Quills is a bawdy and satirical romp. It is an adaptation of a stage play and features a fictionalised story of the Marquis De Sade. It is certainly not a bio-pic.

The Marquis (Geoffrey Rush) here is a morally dubious and depraved character living in relative luxury at an insane asylum. The asylum is run by a liberal priest Abbe du Coulmier (Joaquin Phoenix). The Marquis attacks his faith and celibacy by trying to put ideas in his head.

When Napoleon tires of the Marquis sexual tomes he puts Dr Royer- Collard (Michael Caine) to deal with the Marquis. The doctor is a man who uses torture to cure his mental patients. It is clear he will use extreme methods on the Marquis. The doctor is a hypocrite of the highest order. He marries a young convent girl who he imprisons in a large house and has rough sex with her without any tenderness.

Madeline (Kate Winslet) is a laundry girl who helps smuggles out the writing of the Marquis. She is being pursued by one of the asylum patients and also desired by du Coulmier. Yet although she enjoys the salacious tales of the Marquis she has not acted on them.

Simone (Amelia Warner) the young wife of Dr Royer-Collard is the one person who acts on the tales of the Marquis by seducing and running off with the architect much to the fury of the doctor.

Of course the film wants to make a point about free speech and censorship. It wants to give the middle finger to the conservative shock jocks in the USA who want to censor left, right and centre and then espouse free speech when it is convenient for them.

However the Marquis de Sade as the standard bearer for freedom of speech, seriously? The real de Sade was a sadist. The word is named after him!

The film rather loses its way in the latter part of the film where the screenplay becomes rather blunt. Madeline wants a final story relayed to her by the Marquis which drives some of the inmates mad, including the one who has in the past assaulted her and is the person who relays it to her.

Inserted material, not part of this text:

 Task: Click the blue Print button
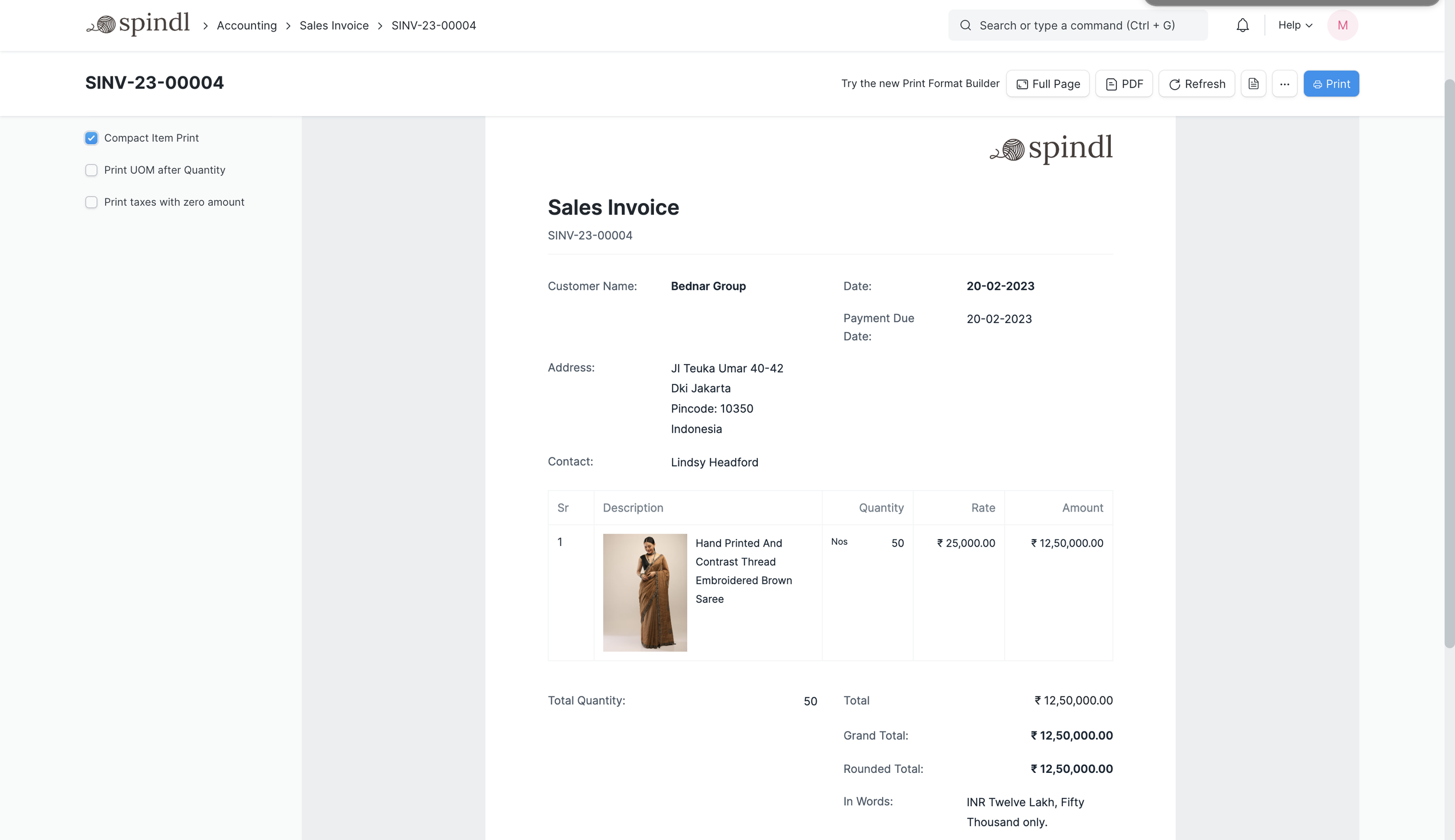pos(1331,84)
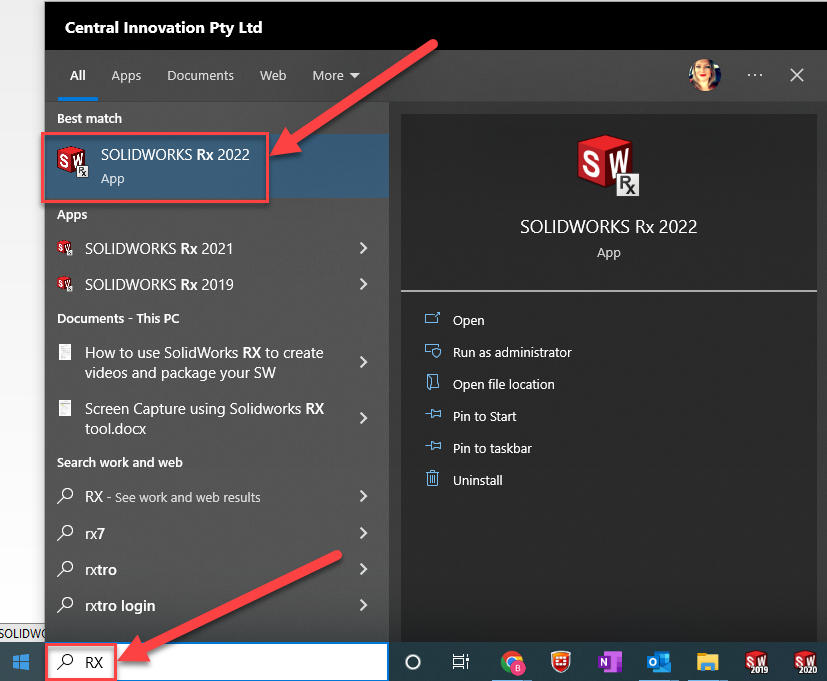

It is du Coulmier who takes extreme action against the Marquis when you know given the humiliations heaped on him by the Marquis and that his young wife betrayed him, it should had been the bad doctor.

The film is well acted. However Rush who we only glance at briefly here and there at the opening part of the film maybe plays him too nice and sympathetic.

I kept thinking how this film would have turned out if it got into the hands off a director such as Peter Greenaway, wayward he may be but it would had been a full on riot.